Yes, declaring CCSprite in header so that you can access it in other functions of the class.
If you want to animate your sprite, use CCAnimate and run the action on sprite.
About autorelease, release and retain it took some time for me to understand too.
This is what i understood.
Consider that your FPS is 60, that means that the scene is being drawn 60 times per second.
The this engine loop happens in two stages:
Stage 1: Draws all the objects on the screen. (Also running all your code including every function you scheduled, ever action you run on CCNode, all your AI calculation etc.)
Stage 2: It checks if there is any object in the pool that has reference count as 0 and delete those objects. Then go to stage 1.

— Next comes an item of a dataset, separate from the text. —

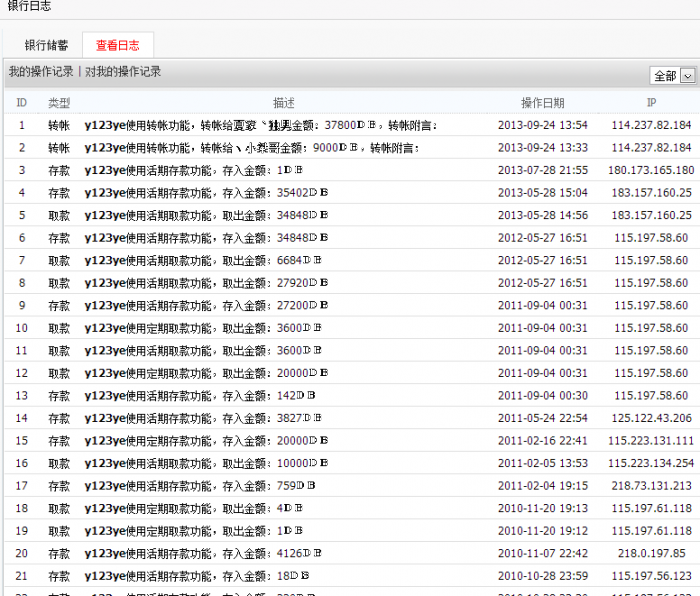
Task: Click the 描述 column header
Action: 283,103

The difference between autorelease and release is:
If you call autorelease on any CCObject, it just decrement reference count by 1. (referenceCount—) But it wont delete the object. It waits till the stage 1 is finished and in stage 2 the object is deleted if its reference count is 0.
But if you call release on any CCObject, it decrements reference count by 1, then checks if reference count is 0 and if it is 0, deletes the object then and there only. It wont wait for stage 1 to finish.
Calling retain will simply increment reference count, there by avoiding the object to be deleted in stage 2. So the object retains in the memory for your future uses.
Now that you know difference between autorelease and release lets go ahead.
When ever you call “create”, it returns you a “autoreleased object”, don’t get baffled by the word it just means object with reference count 0. Which means unless you do something to increase its reference count, you cant use the object in your next frame, stage 2 will deleted the object from memory. But don’t panic here and call retain, (!) avoid using retain and release as much as you can.
If calling retain is bad thing then how can you make object stay?
Well answer is pretty simple, if you add the node to another node (addChild), its retain count will increase by 1 and the moment you remove the node it decrements the reference count (removeChild). So in a way cocos2d-x is taking care of all memory management for you.
The only case i encountered, where you have to manually call retain and release is when you create a CCArray or CCPointArray. Since there are not nodes, you cant attach them to any other node. So when you create them you have to call retain on them.
one example explaining reference count:
CCArray *sampleArray = CCArray::create(); // reference count of sampleArray is 0
sampleArray->retain(); // reference count of sampleArray is 1
CCSprite *sampleSprite = CCSPrite::create("sampleImage.png"); // reference count of sampleArray is 1, reference count of sampleSprite is 0
sampleArray->addObject( sampleSprite ); // adding sprite to array, reference count of sampleArray is 1, reference count of sampleSprite is 1
this->addChild( sampleSprite ); // adding sprite to scene, reference count of sampleArray is 1, reference count of sampleSprite is 2
this->removeChild( sampleSprite ); // removing sprite from scene, reference count of sampleArray is 1, reference count of sampleSprite is 1
// even though sampleSprite is removed from scene its reference count is still 1, so it stays in memory. you can access it again using the array
sampleArray->removeObject( sampleSprite ); // removing sprite from array, reference count of sampleArray is 1, reference count of sampleSprite is 0
// at this stage there is no sampleSprite anymore, it is deleted.